The main advantage of this duvet is that it can last longer in comparison to synthetic duvet fillings when cared for properly. However, down duvets can be expensive - which depends upon the ratio of feather to down.
Another great thing about down duvet fillings is that they are even great for those with allergies. While it is possible you can suffer from a goose or duck down allergy, it is rare.
Using wool as a duvet filling is not very common. It is, however, recyclable, biodegradable and maintainable. Wool used in duvets is taken from sheep, and its method is very humane.
The main characteristics of wool duvets are: warmth and anti-allergenic properties. Wool can hold heat well, so great for cold winter nights in the uk, and is naturally hypoallergenic. However, it is expensive and not very washer-friendly as it requires a low temperature.
Just like wool duvets, silk duvets are naturally hypoallergenic. Silk duvet fillings are some of the best duvets for asthma and eczema. Silk duvets keep you warm in the cold winter months and cool in the hot summer days. But along with these advantages, there are some disadvantages too - such as, they are very expensive duvets and they need to wash professionally.
Difference between duvets of hollowfibre and duvets of microfibre is that the former has hollow spaces which later doesn’t have. It is considered to be the lightest duvet among all but a duvet of 14 tog also feels lighter. These comforters are similar to some extent to down duvets. It is also anti-allergic but cannot retain heat.
What’s the Difference Between Hypoallergenic and Anti-Allergic Duvets?
While buying a duvet one must know the main difference between anti-allergic and hypoallergenic.

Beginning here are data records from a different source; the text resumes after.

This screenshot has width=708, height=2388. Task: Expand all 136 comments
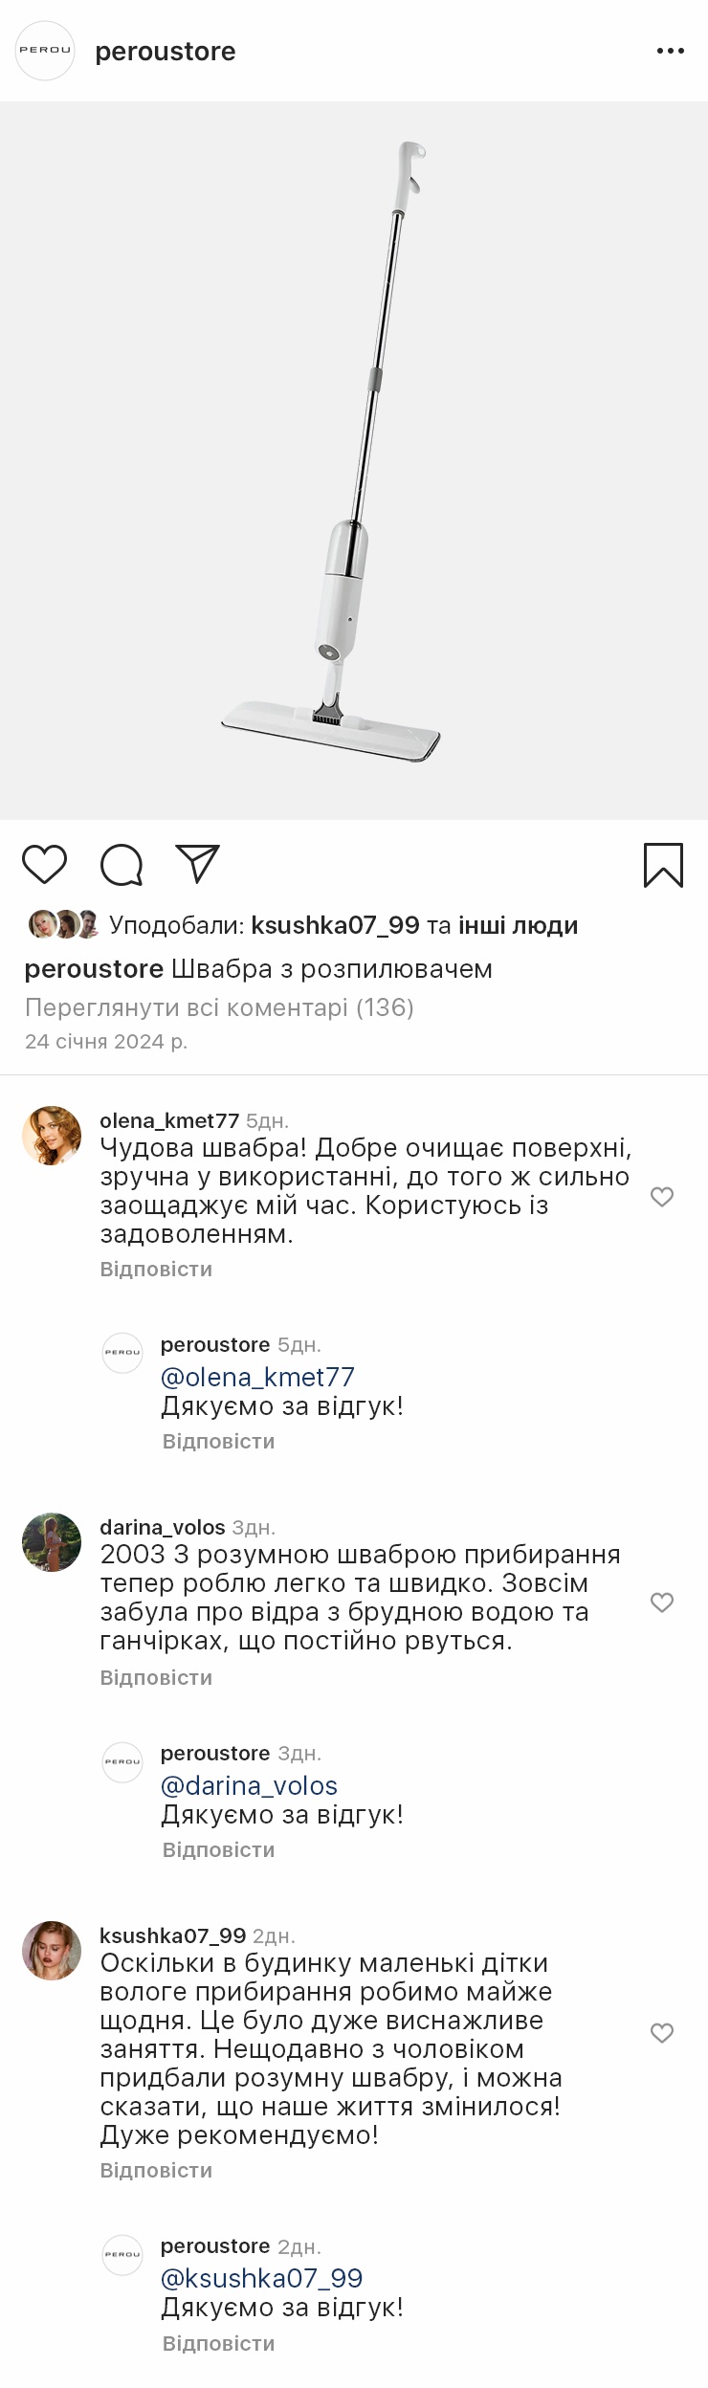pos(219,1007)
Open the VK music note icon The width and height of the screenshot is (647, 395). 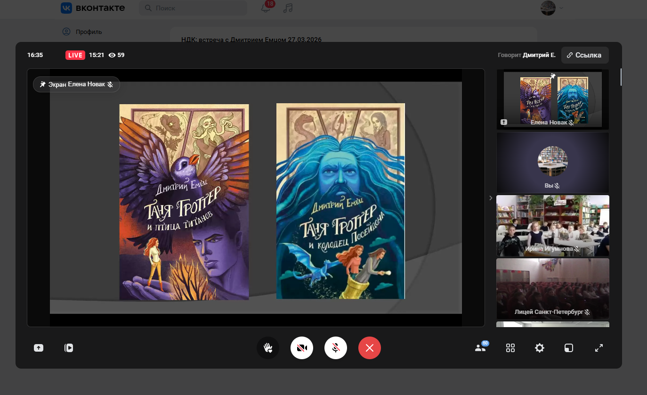pyautogui.click(x=288, y=8)
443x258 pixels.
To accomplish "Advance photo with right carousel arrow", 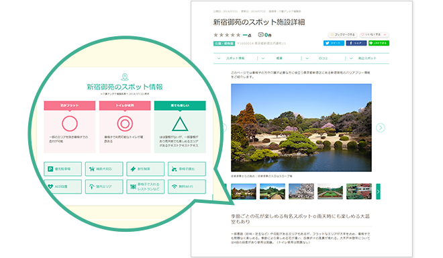I will [381, 128].
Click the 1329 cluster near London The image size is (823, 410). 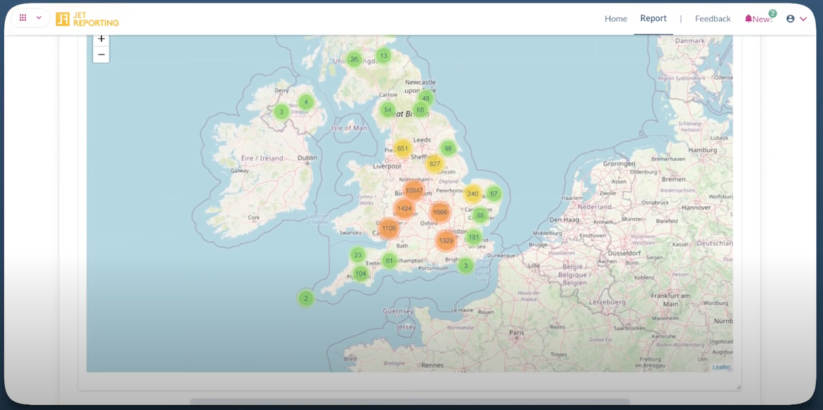coord(446,241)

The term hypoallergenic refers to a duvet which will not trigger allergies. Duvet fillings that are hypoallergenic are made of materials that can’t cause significant allergies, such as wool and feathers. Dust mites, however, can develop on hypoallergenic comforters.

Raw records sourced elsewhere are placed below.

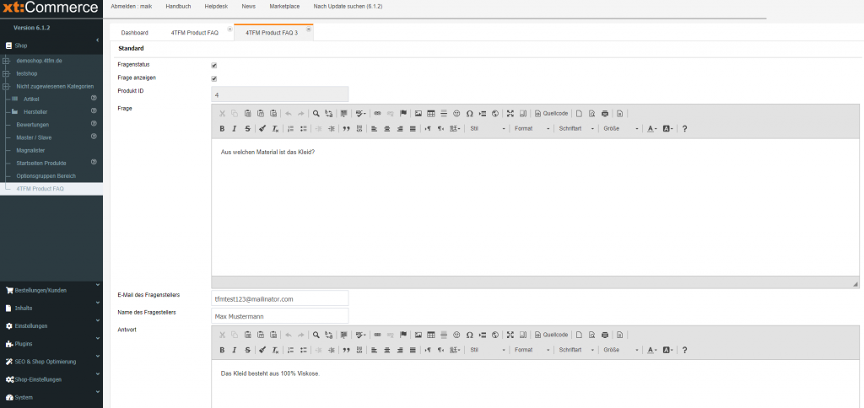864x408 pixels.
Task: Click Print icon in Frage editor toolbar
Action: (605, 113)
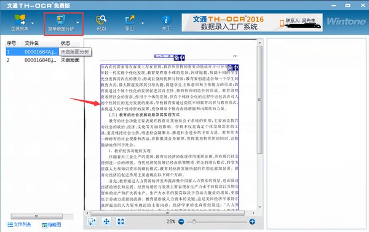Zoom in with the plus button

(252, 222)
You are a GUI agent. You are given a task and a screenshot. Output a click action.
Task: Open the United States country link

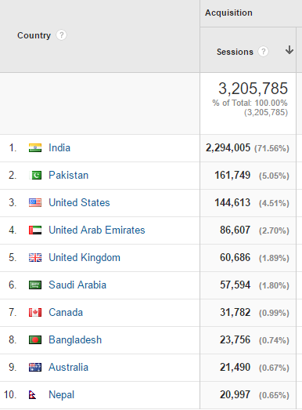pyautogui.click(x=79, y=202)
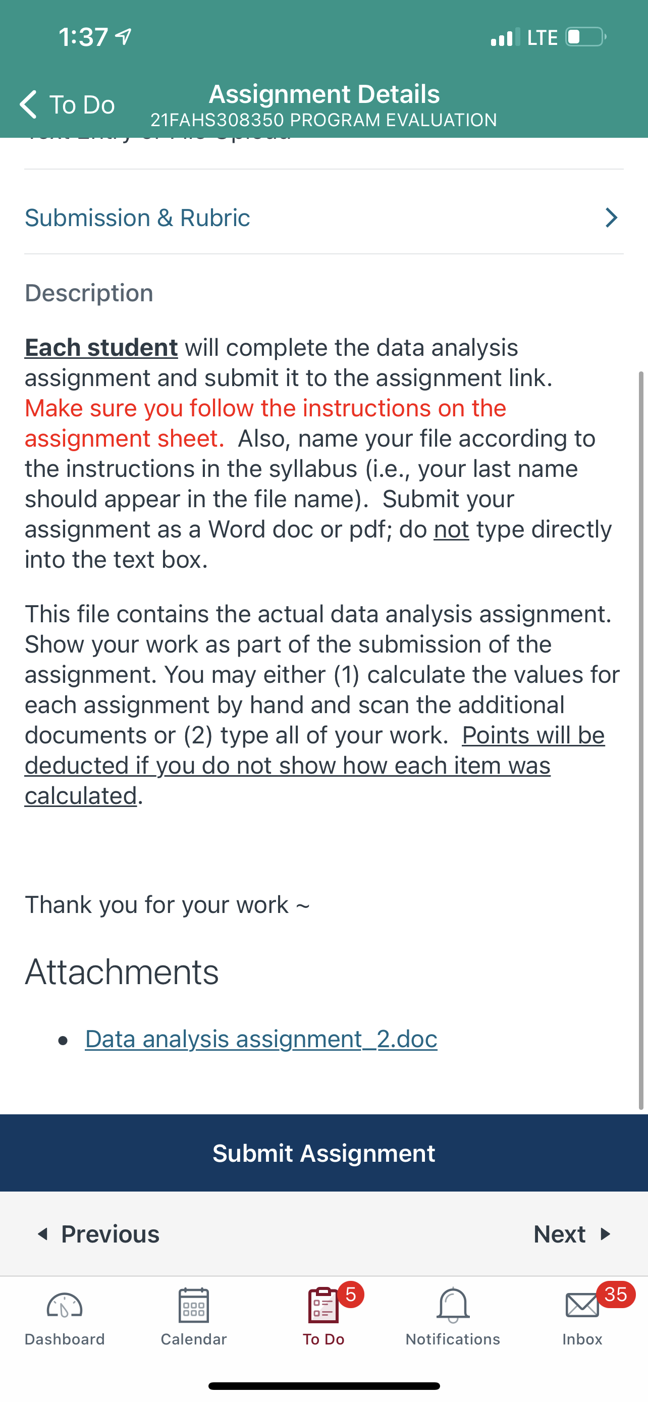648x1402 pixels.
Task: Tap the Submit Assignment button
Action: click(324, 1153)
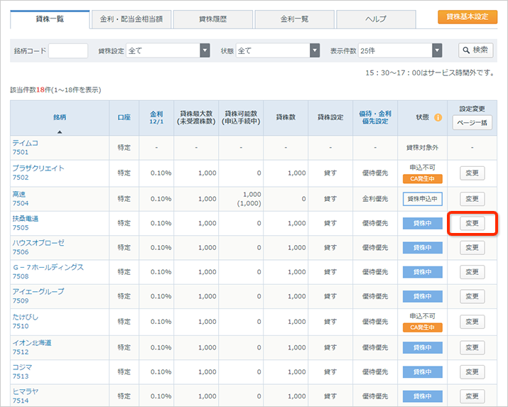
Task: Click the 優待・金利優先設定 column header
Action: point(374,117)
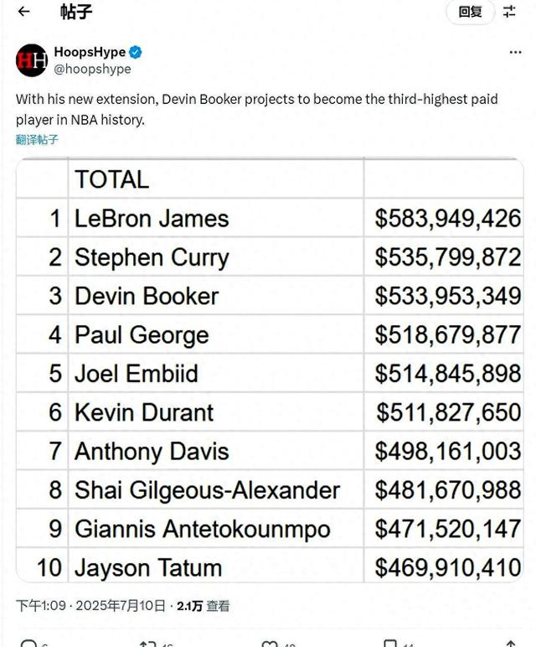The height and width of the screenshot is (647, 536).
Task: Open the three-dot more options menu
Action: [x=515, y=52]
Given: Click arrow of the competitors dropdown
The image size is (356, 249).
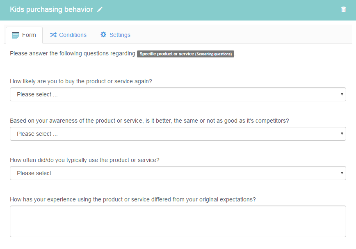Looking at the screenshot, I should coord(342,133).
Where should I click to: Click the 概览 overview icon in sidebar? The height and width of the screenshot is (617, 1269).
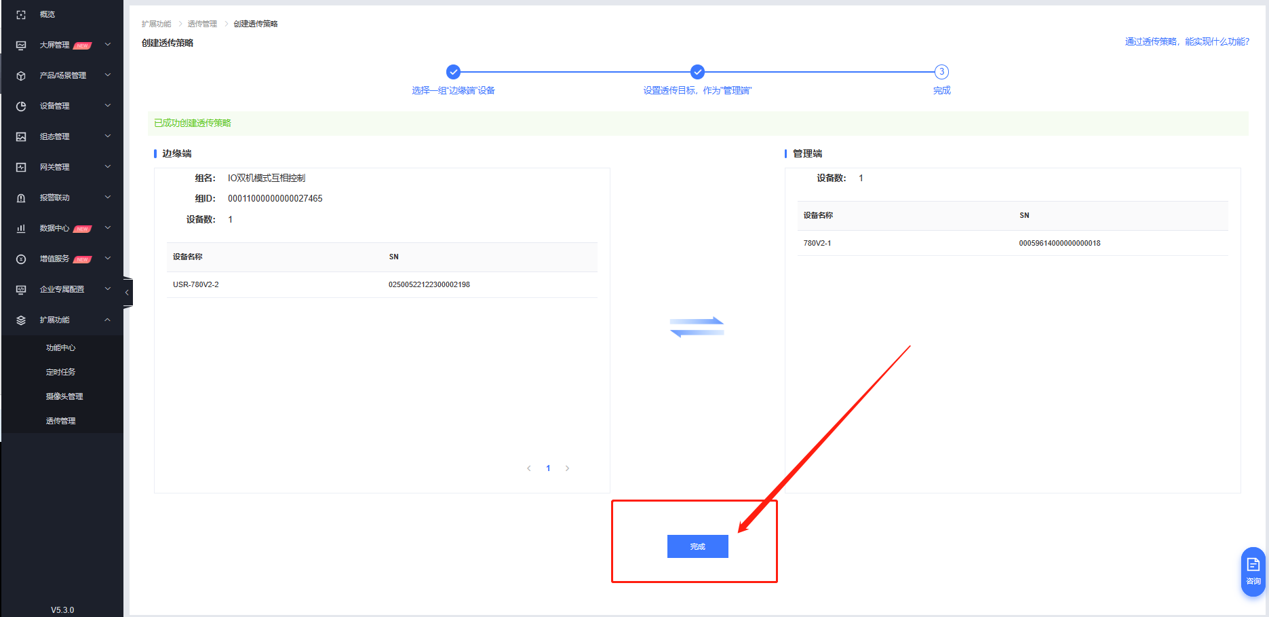tap(21, 14)
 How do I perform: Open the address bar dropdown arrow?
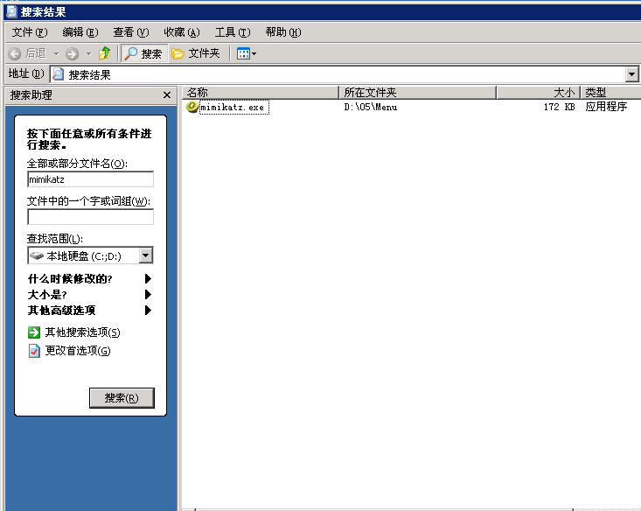(631, 74)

Duvets which are said to be anti-allergic have fillings and an outer shell material which has been treated to prevent or fight against formation of dust mites. For people who are fighting with rhinitis, eczema and asthma these duvets are worth using.
But, if you are using any one of these duvets and it has developed dust mites, then they can be killed and removed of their allergens by washing at 60°C or above in a washing machine.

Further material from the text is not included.